* **Work required**
Both the line containing "Where should I click to: Click the editor" and the line containing "The image size is (634, 441)." belong to the span. Output exactly that span from the listing below, and nothing outside it.

-.-.-

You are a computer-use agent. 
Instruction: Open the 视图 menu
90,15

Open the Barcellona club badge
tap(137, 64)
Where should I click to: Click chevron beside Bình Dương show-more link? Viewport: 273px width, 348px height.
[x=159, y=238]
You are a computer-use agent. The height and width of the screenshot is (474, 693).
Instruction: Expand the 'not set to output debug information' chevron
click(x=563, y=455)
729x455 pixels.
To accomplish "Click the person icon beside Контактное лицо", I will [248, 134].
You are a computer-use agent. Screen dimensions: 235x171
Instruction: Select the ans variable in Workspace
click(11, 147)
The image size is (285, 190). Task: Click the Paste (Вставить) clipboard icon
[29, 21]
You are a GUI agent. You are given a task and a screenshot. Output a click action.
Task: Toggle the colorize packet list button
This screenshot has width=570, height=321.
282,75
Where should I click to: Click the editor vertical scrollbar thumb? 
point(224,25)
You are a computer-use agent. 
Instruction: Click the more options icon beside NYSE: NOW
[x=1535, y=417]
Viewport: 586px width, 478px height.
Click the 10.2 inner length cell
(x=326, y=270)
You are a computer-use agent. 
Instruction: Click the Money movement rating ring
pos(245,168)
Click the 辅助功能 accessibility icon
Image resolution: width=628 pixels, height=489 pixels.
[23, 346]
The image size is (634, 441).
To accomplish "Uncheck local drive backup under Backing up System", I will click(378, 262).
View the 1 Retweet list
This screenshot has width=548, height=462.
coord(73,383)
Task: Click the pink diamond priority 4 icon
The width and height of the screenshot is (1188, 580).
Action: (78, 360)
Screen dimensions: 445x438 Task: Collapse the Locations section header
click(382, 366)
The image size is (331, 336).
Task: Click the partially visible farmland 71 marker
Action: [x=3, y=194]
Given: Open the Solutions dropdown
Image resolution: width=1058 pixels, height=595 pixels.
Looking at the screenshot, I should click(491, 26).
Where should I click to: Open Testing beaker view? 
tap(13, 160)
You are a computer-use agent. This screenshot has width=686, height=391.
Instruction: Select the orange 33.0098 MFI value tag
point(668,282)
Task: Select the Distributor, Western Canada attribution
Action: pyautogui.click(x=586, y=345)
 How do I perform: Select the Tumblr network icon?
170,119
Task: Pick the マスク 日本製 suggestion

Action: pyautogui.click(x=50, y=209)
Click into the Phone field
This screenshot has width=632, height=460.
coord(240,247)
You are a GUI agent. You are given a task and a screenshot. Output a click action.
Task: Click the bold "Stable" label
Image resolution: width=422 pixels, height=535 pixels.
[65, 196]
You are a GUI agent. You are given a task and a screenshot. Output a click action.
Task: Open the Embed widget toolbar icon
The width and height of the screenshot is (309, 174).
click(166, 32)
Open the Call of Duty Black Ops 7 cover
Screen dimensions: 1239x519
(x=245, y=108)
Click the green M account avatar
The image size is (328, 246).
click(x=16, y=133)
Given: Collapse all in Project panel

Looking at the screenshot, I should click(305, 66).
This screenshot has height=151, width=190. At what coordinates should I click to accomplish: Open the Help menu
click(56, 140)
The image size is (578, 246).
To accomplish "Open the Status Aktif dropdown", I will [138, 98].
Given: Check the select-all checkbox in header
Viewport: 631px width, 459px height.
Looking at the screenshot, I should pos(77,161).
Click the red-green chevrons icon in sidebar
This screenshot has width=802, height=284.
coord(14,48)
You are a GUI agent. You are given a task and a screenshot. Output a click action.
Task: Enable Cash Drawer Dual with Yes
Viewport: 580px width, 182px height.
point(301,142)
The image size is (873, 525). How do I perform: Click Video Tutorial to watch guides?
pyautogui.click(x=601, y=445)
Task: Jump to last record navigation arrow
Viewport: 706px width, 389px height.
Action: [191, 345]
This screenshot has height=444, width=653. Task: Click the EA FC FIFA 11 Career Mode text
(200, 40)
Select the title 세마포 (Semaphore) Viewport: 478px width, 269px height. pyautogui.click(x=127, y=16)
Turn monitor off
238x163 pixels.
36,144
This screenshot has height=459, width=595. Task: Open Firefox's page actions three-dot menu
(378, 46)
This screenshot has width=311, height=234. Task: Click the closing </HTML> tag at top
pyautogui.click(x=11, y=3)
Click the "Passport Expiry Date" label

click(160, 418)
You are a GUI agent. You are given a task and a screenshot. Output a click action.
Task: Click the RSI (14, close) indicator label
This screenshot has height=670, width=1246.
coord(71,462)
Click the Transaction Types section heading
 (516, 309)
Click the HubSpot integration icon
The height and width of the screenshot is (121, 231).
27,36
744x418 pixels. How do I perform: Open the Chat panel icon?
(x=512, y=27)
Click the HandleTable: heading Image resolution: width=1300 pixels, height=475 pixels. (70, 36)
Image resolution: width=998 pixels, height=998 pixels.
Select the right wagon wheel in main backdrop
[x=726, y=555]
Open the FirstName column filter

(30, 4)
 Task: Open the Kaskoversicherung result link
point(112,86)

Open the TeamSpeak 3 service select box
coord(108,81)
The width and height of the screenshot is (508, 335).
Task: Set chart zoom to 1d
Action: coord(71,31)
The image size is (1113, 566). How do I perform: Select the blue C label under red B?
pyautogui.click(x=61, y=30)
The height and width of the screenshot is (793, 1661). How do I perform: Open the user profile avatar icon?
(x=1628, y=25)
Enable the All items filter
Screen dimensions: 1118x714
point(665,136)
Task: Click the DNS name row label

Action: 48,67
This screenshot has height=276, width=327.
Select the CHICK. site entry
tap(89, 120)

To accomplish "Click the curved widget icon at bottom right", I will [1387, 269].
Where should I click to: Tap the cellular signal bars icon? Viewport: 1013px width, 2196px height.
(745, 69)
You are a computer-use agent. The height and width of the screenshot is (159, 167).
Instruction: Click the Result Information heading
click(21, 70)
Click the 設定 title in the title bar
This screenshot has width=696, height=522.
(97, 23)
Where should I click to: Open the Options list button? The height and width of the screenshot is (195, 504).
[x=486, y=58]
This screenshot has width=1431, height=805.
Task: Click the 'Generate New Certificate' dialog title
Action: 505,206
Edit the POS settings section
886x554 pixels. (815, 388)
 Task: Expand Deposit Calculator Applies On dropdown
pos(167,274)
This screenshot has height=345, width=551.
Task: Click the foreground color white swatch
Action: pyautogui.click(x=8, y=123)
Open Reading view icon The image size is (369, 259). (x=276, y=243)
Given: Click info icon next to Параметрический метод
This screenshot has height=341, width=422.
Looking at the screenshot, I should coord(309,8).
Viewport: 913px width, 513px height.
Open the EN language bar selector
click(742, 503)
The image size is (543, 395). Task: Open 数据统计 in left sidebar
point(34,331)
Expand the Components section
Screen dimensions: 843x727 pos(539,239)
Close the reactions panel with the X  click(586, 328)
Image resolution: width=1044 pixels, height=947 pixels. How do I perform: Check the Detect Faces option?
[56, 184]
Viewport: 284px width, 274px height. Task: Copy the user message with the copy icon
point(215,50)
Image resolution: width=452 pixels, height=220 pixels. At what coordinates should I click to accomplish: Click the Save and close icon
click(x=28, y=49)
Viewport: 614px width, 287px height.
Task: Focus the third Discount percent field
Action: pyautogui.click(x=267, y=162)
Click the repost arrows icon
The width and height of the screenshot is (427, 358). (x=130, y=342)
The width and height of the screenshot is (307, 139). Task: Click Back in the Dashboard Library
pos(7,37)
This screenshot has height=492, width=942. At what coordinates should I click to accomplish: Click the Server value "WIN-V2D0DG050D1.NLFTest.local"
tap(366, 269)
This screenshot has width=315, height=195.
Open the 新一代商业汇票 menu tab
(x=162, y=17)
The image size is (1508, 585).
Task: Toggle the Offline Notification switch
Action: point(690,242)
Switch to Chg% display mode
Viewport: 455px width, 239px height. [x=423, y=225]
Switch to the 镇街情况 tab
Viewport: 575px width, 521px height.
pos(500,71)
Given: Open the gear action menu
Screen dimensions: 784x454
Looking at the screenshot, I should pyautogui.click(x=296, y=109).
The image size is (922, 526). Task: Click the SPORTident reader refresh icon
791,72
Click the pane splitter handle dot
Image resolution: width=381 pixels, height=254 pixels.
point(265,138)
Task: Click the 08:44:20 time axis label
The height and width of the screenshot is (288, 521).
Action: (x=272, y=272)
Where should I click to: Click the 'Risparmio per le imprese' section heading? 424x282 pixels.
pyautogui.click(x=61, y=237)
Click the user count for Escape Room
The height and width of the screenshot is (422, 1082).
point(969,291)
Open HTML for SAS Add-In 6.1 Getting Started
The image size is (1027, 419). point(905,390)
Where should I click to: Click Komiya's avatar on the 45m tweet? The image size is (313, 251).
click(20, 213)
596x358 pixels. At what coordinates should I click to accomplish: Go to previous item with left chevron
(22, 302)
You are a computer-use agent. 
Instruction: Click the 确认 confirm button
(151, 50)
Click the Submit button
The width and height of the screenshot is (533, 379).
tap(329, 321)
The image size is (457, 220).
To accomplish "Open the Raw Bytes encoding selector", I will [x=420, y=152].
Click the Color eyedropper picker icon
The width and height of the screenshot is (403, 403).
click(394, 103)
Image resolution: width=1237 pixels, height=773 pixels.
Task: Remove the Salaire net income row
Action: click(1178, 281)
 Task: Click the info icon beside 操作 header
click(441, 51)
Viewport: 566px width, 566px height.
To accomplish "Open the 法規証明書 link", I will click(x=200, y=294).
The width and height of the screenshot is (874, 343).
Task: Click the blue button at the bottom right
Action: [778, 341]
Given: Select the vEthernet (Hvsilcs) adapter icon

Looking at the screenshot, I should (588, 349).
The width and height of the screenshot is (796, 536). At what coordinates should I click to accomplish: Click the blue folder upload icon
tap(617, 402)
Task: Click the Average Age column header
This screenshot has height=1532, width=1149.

-.-.-

* **Response to the exercise**
Where should I click to: Click the editor vertical scrollbar thumb? 
point(224,25)
You are a computer-use agent. 
Instruction: Click the more options icon beside NYSE: NOW
[x=1535, y=417]
Viewport: 586px width, 478px height.
Click the 10.2 inner length cell
(x=326, y=270)
You are a computer-use agent. 
Instruction: Click the Money movement rating ring
pos(245,168)
Click the 辅助功能 accessibility icon
Image resolution: width=628 pixels, height=489 pixels.
[23, 346]
The image size is (634, 441).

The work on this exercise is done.